The brand’s seamstresses hand cut, sew and finish most of their garments at their workshop on Brick Lane, Heba. This workshop was established by a group of migrant women over 25 years ago and are Birdsong’s primary garment-maker. They continue to provide a safe space for migrant and refugee women in the UK. “We want to subvert people’s expectations about ethical fashion by having a great stock that is aesthetically pleasing as it is value-driven”, says Sophie.
The “no photoshop” rule is present in every brand campaign as well as on their website. Sophie says the brand “committed to using diverse models, making shoots a fun, positive experience for them, and never digitally altering their appearance”. The founder believes that women are feed up of being advertised in an unrealistic way and that their clients love the brand’s imagery because it shows the reality of women.
Birdsong was born after Sophie met her business partner Sarah in 2014, while they were both working for charities. Sophie had a background working as a model and as a shop assistant at clothing chain American Apparel, which she considers ethical but hugely problematic. She was very interested in ethical fashion and manufacturing, but couldn’t stand the objectifying advertising. Sophie has also experienced body shaming and dealt with unrealistic beauty standards while being signed.

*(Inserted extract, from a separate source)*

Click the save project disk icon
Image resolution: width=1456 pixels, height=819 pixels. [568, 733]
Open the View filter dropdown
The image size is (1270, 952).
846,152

Her partner Sarah was working at an elderly people’s day centre which at that time had a knitting circle. They were selling their pieces at bring-and-buy sales for a fiver and continuously stressing about funding opportunities.
“I was working for women’s charities and doing feminist activism, but every women’s group I worked with saw their funding get cut to shreds. So many older or migrant women have incredible sewing and making skills but face huge barriers turning it into cash”, says Sophie.
Sophie and Sarah were two women who shared their passion for clothes, activism and the goal of making more women visible. Thus, they decided to build a fashion brand as outsiders, using their friends and activists as models.
“We have a label and we work with a lot of creative people from the industry, but we’re also very separate to it by virtue of our values”, says Sophie. She believes the feminist creatives are getting more prominent and that there are more opportunities for them in the ethical fashion industry. Fashion has always been a space for women and queer people to express themselves and succeed, and Sophie believes people are shaping it now to be a better space to thrive in.
Today the brand has sold apparel to over 18 countries. Everything Birdsong does is, and will continue to be driven from a feminist perspective. That means hiring feminist photographers to eradicate the male gaze or champion women workers and charitable organisations by fairly sourcing their clothing through them.
“We believe in collaboration and making women’s voices heard”, stresses Sophie.